Marrakech – La protection sociale de l’artiste et les perspectives des industries créatives ont été au coeur des débats lors d’un atelier interactif organisé, mercredi à Marrakech, à l’initiative de la section provinciale de l’Union Marocaine des Métiers des Arts Dramatiques.

Rehaussé par la présence d’un aréopage d’artistes installés dans la cité ocre et ses environs, cet événement a offert l’opportunité pour échanger autour des nouveautés de la scène artistique de manière générale et du théâtre en particulier, notamment au prisme des répercussions lourdes engendrées par la pandémie du nouveau coronavirus, tout en focalisant sur les moult aspects liés à l’élaboration et à la mise en oeuvre d’un régime de protection sociale en faveur des artistes.

Dans ce sens, le dramaturge, metteur en scène et membre de bureau national de l’Union Marocaine des Métiers des Arts Dramatiques, M. Omar El Jadli, a fait savoir que l’accès à la protection sociale est devenu un droit constitutionnel après que Sa Majesté le Roi Mohammed VI a donné Ses Hautes Instructions en vue de la mise en place d’un régime de protection sociale pour l’ensemble des Marocains sans exception.

Après avoir rappelé que le métier d’artiste revêt une spécificité qui lui est intrinsèque et que de ce fait, ne pourra nullement être comparé à d’autres professions, tout en demeurant l’un des métiers les plus exposés aux dangers, il a relevé que les artistes ont interagi positivement et accueilli favorablement les Hautes Instructions Royales dans ce sens.

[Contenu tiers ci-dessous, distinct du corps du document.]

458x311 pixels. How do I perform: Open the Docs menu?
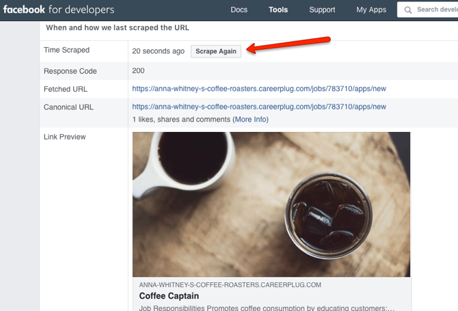[x=239, y=10]
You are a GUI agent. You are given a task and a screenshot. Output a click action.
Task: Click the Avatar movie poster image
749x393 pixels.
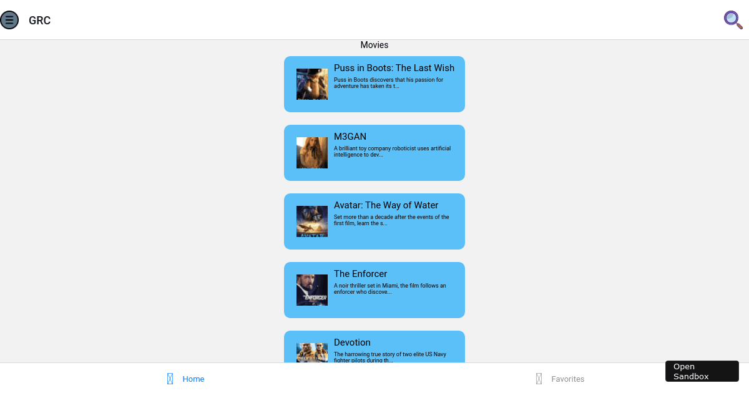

Dans la foulée, M. El Jadli a mis en avant l’engagement du ministère de tutelle qui s’est inscrit dans ce chantier et a entamé l’élaboration d’un régime de protection sociale qui tient compte de la spécificité du métier d’artiste.

Par la même occasion, il a souligné l’impératif de l’interaction avec ce projet, appelant les artistes et organisations professionnelles à formuler leurs points de vue de manière à l’enrichir par une série de propositions, à même de permettre, in fine, la reconsidération de tous ceux qui opèrent particulièrement dans les domaines de l’art dramatique, des arts plastiques ou encore de la musique.

M. El Jadli a, de même, relevé que la grande majorité des professionnels de l’art dramatique oeuvrent dans les domaines des arts vivants, à l’instar du théâtre ou encore des arts populaires, dont les recettes émanent carrément des spectacles instantanés et directs et non de ceux enregistrés.

Et de poursuivre que l’interaction des artistes à travers l’ensemble des régions du Royaume et leur mobilisation autour de ce projet sont de nature à permettre l’élaboration d’un document incluant les soucis et les préoccupations des artistes, avec un focus sur la situation de l’art au Maroc, tout en tenant compte des spécificités intrinsèques à chaque région, rappelant que l’art dramatique demeure l’une des branches non organisées et non structurées.

M. El Jadli a relevé que le choix de la Cité ocre pour l’organisation de cette rencontre émane du fait que Marrakech a été et demeure une destination de la Culture et le berceau de l’art du spectacle théâtral, outre le fait qu’elle dispose de plusieurs sites de tournage, servant de lieux de prédilection pour nombre de réalisateurs et de metteurs en scènes internationaux et marocains.

Dans la même lignée, il a fait savoir que la Cité ocre compte plus de 30 troupes théâtrales outre un groupe d’artistes jeunes et talentueux, notant que le spectacle et le théâtre à Marrakech jouissent d’un charme assez particulier et que le domaine culturel au niveau de cette ville connait une effervescence et une dynamique soutenue, en raison de la contribution et de la créativité de ces artistes y compris les jeunes qui présentent un travail remarquable à haute valeur ajoutée dans les différents genres de théâtre : le théâtre de l’enfant, le théâtre amateur ou encore celui professionnel.